2. Yesterday marks three months since the disappearance of
Flight 370, and I’ve decided to dedicate the great Fixx song “Lost Planes” to its
passengers in karaoke if I get the chance (I have also finally created a
Pandora channel for the Fixx, now that that site’s algorithms have gotten more
refined than when I first tried that about eight years ago).
3. On the tougher end of the New Wave/punk spectrum, the Damned get some kind of
ahead-of-the-curve points for doing this in 1979 (and this is an amusing German TV
appearance by them).
4. For one more month, the
original cowboy from the Village People stars in a stage musical version of
Ayn Rand’s Anthem, I kid you not.
5. Musical opposition to coercion may sound lame to some,
but hey, it beats...well, beating
-- which apparently is what our faces evolved to withstand.
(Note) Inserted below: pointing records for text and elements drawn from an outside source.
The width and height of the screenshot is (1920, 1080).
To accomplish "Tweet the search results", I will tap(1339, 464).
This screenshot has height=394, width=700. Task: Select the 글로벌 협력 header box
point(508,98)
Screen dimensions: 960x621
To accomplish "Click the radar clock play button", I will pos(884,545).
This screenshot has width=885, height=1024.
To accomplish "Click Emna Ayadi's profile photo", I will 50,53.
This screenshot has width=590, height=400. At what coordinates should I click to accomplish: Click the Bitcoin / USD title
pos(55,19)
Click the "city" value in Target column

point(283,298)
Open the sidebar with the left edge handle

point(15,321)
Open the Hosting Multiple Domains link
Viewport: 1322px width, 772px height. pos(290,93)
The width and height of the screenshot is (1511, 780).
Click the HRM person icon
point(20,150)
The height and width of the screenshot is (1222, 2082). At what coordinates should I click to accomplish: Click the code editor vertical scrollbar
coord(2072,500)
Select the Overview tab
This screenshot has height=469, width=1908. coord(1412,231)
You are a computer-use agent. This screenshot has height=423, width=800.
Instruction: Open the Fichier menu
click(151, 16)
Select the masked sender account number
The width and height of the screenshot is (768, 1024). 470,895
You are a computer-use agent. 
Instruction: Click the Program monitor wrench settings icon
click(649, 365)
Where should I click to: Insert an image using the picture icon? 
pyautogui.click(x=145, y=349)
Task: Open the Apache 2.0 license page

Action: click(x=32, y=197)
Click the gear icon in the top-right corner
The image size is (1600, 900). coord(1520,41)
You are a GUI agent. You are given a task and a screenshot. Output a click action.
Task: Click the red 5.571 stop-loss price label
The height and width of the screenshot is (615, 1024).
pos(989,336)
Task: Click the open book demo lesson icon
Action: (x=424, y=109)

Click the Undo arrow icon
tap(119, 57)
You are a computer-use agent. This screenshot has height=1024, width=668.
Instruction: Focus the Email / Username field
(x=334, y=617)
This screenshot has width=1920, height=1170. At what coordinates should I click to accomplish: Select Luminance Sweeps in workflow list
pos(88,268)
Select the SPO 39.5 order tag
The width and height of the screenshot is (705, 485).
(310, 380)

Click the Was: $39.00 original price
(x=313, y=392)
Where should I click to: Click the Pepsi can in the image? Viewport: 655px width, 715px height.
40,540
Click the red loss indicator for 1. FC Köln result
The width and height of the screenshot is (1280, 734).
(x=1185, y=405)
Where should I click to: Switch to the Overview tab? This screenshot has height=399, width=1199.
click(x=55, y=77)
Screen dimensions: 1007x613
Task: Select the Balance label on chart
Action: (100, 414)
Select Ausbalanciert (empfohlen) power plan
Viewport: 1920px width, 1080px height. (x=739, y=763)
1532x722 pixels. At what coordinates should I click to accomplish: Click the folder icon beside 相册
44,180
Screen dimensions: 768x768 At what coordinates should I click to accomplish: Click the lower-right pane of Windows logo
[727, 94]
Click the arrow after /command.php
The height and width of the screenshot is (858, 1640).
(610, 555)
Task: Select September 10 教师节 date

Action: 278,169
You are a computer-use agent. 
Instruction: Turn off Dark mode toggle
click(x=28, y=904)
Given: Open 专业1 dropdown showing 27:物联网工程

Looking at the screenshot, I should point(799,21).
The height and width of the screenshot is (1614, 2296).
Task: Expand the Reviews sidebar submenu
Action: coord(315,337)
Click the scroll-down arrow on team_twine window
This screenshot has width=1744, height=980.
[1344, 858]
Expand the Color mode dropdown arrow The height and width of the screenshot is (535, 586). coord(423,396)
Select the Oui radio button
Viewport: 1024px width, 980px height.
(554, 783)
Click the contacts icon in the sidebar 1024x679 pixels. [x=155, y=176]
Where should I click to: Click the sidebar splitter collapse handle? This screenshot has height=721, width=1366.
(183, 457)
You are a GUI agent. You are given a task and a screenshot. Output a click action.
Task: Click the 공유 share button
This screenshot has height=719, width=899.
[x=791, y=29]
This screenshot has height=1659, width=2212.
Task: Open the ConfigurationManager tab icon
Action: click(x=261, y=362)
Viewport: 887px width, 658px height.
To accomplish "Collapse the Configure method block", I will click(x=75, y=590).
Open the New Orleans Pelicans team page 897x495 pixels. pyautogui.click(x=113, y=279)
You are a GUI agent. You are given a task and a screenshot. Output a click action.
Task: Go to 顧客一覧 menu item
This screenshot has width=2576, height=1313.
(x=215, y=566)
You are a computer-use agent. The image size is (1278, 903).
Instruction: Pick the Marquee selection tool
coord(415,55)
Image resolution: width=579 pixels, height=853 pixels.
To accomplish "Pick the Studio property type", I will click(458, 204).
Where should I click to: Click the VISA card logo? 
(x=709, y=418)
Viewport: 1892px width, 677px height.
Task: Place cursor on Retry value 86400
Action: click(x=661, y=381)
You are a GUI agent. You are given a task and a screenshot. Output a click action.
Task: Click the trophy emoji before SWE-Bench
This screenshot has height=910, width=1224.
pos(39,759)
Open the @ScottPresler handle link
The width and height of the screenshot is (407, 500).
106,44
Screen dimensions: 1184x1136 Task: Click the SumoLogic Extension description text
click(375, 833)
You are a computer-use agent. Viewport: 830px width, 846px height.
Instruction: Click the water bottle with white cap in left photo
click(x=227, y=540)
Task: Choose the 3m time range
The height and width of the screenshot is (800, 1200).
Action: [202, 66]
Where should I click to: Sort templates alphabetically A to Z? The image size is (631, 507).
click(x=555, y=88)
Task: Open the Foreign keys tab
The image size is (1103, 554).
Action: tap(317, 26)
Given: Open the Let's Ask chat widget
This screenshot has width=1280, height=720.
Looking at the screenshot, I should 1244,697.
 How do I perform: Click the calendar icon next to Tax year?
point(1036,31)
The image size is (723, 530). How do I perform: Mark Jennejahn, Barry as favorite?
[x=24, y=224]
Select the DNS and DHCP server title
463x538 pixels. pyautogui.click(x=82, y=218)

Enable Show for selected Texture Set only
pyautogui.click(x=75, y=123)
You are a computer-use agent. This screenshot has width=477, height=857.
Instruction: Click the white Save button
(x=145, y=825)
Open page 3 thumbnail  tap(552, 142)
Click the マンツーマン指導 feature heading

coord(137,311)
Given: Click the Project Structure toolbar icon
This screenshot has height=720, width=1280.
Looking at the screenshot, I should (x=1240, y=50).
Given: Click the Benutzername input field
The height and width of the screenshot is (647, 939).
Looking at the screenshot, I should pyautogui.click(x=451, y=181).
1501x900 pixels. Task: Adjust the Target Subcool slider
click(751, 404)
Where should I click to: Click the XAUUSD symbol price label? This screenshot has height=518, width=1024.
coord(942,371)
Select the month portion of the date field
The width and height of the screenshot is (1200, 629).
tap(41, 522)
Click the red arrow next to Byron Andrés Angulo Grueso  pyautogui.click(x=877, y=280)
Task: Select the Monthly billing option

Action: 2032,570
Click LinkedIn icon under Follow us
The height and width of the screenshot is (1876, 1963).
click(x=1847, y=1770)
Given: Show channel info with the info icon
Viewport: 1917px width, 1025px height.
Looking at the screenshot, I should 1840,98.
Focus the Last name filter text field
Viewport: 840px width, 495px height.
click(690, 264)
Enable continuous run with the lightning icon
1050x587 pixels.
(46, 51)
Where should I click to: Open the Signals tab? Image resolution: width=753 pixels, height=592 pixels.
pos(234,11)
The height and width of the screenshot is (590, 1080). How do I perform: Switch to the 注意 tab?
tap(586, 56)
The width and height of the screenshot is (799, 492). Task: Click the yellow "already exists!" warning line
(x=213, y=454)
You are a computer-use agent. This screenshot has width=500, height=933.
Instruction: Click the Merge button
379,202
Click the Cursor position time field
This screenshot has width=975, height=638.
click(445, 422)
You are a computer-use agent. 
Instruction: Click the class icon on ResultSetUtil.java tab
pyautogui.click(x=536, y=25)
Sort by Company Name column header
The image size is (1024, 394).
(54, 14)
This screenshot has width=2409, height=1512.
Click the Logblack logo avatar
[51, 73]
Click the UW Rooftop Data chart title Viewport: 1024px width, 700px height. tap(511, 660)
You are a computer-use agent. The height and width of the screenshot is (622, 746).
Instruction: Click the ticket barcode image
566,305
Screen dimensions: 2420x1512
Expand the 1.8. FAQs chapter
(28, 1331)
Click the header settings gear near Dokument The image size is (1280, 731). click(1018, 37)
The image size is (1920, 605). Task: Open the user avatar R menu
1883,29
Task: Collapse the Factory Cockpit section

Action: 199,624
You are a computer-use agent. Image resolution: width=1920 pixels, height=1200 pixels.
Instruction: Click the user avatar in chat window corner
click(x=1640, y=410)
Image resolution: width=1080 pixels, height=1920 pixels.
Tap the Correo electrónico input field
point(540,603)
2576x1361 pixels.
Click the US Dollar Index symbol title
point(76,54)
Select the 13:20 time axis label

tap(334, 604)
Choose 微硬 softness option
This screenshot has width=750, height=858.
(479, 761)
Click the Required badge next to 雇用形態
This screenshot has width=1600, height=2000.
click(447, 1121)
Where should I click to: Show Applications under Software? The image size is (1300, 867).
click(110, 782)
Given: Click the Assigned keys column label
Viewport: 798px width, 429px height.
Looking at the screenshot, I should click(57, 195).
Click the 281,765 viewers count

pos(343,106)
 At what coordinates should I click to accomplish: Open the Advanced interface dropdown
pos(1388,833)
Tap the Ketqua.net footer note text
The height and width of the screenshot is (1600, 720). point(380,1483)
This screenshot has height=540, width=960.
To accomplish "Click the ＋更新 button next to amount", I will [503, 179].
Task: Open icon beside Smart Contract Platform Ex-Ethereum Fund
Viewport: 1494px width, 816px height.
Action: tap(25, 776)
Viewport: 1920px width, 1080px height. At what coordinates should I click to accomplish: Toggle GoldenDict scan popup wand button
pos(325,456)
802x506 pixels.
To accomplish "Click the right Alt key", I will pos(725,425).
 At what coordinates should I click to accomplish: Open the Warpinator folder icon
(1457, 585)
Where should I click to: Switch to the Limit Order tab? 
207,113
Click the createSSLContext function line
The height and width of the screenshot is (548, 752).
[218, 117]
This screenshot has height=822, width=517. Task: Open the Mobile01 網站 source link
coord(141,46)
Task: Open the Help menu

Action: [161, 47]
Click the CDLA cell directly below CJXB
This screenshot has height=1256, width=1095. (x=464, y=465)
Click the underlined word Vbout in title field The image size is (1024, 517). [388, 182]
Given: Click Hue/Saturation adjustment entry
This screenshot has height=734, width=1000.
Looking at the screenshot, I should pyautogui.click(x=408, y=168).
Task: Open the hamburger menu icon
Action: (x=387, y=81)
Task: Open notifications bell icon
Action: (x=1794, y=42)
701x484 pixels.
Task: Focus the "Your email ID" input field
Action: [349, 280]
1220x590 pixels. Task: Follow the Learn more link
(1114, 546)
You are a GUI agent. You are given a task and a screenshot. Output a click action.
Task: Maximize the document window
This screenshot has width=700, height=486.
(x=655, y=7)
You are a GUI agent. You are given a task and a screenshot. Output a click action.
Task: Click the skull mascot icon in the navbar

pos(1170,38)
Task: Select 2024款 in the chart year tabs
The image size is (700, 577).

6. And the blue states noted here -- specifically in this
model redistributive states -- have more income
inequality anyway, so as usual, the left is wrong by every imaginable
metric including its own.
7. Then again, egotistical self-promotion can go too far for
aesthetic comfort, as
Maddox amusingly demonstrates (h/t Matt Pritchard).
8. So I’ll instead plug a screening (this
Thursday 7pm at the Galapagos art space at 16 Main St. in DUMBO) of the
booby-related short comedy film The
Slip-Up by Matt Brandenburgh (who just coincidentally directs the YouTube
chats in which I appear, of which another will be unveiled shortly).
9. If you prefer Godzilla
director Gareth Edwards, you might be pleased to hear that September already brings
another monster movie from him, one that I would imagine will suddenly get
a much bigger media push than planned.
10. And if we’re on the lookout for real-life monsters, it
may be best to watch out for anything that seems to have the mind of a teenage
Ukrainian boy but isn’t actually human, since a
computer program fitting that description can now sometimes pass the Turing
Test (for convincingly passing as human in conversation).
I don’t know if we want A.I. programs to mimic teenage
Ukrainians with that region already on the brink of WWIII.